- 20 mins
- 45 mins
4.5/5
(26 Votes)
Ingredients
- 1/4 cup mayonnaise
- 3 green onions, finely chopped
- 1 T garlic, minced
- 2 eggs, lightly beaten
- 1/2 t Worcestershire sauce
- 1/2 t dry mustard (or IT Dijon)
- 1/4 t salt
- 1/4 t Creole seasoning (e.g. Emeril's Essence)
- 1 lb. lump crabmeat, picked over
- 1 cup soda crackers (Ritz, Saltines) or 1 cup coarse breadcrumbs
- 2 T unsalted butter 1/4 cup vegetable oil lemon wedges
Preparation
Step 1
In a large bowl combine the mayonnaise, green onions, Worcestershire sauce, mustard, salt, and Creole seasoning. Fold in the crabmeat and one-half of the crushed crackers (or breadcrumbs).
Shape the cakes about one inch thick. Refrigerate them for an hour or overnight.

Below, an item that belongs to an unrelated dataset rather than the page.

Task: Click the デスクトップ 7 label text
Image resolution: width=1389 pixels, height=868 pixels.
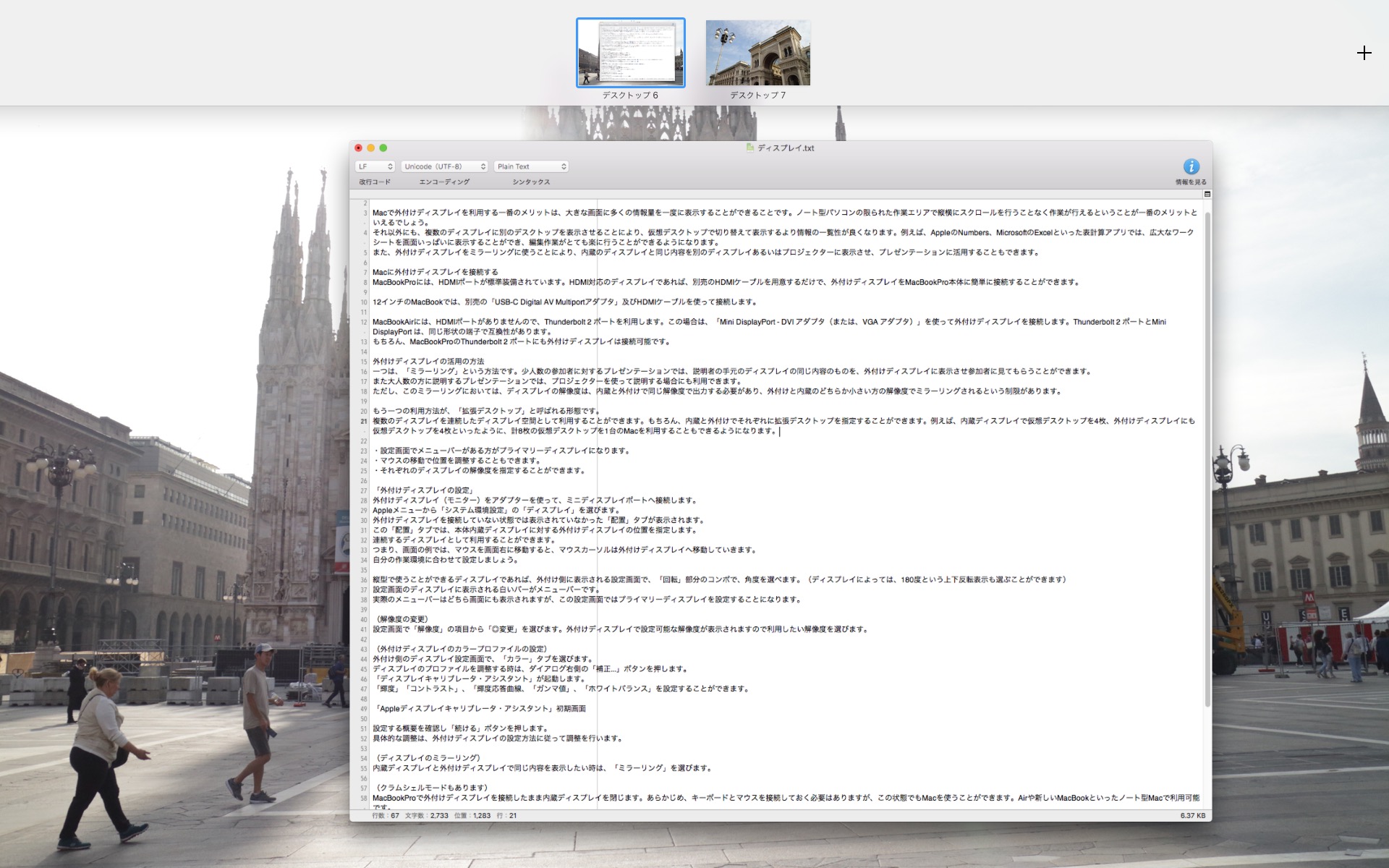Action: pos(757,95)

In a skillet melt half of the butter and oil. Cook crab cakes over moderate heat till golden. Keep warm in a low oven. When half the crab cakes are cooked, add the rest of the butter and oil and cook the other half. Serve with lemon wedges.
Gilding the lily variation: before frying, coat the crab cakes with seasoned flour; dip in egg wash; coat with remaining crushed crackers or breadcrumbs.